» DATA
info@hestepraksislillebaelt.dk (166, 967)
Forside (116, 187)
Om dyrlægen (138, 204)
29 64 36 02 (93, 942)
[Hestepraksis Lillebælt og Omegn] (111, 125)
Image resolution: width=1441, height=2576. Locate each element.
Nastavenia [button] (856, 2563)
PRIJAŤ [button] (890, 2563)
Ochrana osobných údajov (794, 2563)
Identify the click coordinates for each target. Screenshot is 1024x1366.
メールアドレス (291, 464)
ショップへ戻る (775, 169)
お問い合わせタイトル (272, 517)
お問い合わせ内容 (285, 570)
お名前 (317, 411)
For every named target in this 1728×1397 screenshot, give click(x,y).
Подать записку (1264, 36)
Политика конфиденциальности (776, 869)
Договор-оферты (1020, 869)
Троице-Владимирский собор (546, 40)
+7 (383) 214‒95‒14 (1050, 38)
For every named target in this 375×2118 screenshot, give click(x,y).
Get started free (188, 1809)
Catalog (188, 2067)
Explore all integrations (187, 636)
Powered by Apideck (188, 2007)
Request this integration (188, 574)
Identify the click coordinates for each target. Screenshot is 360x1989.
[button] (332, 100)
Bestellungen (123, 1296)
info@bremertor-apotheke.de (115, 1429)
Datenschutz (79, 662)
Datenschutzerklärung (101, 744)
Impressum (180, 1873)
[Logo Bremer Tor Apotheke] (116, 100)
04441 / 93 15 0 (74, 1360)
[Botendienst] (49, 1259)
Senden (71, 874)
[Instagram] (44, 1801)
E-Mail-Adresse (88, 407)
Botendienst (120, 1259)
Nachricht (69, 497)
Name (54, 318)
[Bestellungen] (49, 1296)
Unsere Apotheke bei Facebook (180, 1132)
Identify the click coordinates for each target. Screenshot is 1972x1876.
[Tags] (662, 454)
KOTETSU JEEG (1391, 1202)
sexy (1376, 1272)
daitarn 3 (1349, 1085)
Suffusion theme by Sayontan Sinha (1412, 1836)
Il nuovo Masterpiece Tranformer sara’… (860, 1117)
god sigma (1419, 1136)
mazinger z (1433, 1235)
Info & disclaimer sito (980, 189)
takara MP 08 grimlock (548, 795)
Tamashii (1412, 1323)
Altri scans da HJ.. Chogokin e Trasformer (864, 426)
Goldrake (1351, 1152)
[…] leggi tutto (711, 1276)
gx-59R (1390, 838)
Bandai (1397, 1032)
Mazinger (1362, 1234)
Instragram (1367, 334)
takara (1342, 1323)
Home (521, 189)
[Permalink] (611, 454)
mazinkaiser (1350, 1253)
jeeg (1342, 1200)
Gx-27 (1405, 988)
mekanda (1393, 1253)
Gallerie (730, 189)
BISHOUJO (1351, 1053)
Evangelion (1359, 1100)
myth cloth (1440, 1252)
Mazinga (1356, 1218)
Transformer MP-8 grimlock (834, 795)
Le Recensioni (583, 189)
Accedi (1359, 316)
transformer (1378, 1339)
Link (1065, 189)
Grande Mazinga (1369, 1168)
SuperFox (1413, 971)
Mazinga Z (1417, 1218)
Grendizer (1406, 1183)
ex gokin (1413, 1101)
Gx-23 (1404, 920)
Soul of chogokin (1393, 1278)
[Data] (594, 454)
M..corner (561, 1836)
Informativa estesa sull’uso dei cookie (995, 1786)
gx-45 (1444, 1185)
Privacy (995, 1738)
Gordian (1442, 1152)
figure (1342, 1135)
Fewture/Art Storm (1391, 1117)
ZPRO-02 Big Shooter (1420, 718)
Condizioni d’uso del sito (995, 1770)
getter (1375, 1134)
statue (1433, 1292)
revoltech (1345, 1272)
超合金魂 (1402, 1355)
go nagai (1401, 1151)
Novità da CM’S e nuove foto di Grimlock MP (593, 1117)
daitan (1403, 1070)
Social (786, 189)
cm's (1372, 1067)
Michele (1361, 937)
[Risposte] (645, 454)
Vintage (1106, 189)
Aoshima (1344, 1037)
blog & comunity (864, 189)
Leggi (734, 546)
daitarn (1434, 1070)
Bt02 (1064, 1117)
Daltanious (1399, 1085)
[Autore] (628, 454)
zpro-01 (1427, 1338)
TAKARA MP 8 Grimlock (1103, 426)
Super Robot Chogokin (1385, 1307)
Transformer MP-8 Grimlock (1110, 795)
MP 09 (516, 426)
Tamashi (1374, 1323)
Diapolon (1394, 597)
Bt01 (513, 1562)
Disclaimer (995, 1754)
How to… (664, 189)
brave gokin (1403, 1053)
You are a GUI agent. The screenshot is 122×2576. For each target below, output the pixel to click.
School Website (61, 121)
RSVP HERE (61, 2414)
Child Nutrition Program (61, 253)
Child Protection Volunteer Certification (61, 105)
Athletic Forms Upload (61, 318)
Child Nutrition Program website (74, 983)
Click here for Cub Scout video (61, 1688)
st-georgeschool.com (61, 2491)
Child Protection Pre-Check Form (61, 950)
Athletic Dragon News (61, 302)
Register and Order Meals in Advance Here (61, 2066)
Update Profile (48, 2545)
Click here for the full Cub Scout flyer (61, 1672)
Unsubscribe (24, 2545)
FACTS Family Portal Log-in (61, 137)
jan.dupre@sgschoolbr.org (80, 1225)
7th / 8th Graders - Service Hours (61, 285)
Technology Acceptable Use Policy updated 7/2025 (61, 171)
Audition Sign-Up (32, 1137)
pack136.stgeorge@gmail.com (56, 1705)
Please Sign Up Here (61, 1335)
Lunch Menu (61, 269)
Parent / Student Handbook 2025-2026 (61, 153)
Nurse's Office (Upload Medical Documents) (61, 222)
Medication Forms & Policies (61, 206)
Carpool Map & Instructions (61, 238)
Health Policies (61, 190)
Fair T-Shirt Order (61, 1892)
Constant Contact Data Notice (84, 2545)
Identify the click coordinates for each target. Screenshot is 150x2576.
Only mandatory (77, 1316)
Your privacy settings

» PROBLEM DETAILS
From the records above, pull every line that has the string "target" and copy it.

» RESPONSE TO THIS TASK
Identify the click coordinates for each target. Screenshot is 1024x1366.
For every named target in this 1728×1397 screenshot, give click(x,y).
For every named target in this 375×2118 screenshot, give click(x,y).
Identify the click coordinates for each target. Screenshot is 360x1989.
Identify the click coordinates for each target. Screenshot is 1972x1876.
You are a GUI agent. The screenshot is 122×2576. For each target below, output the pixel to click.
Identify the click coordinates for each target. Screenshot is 150x2576.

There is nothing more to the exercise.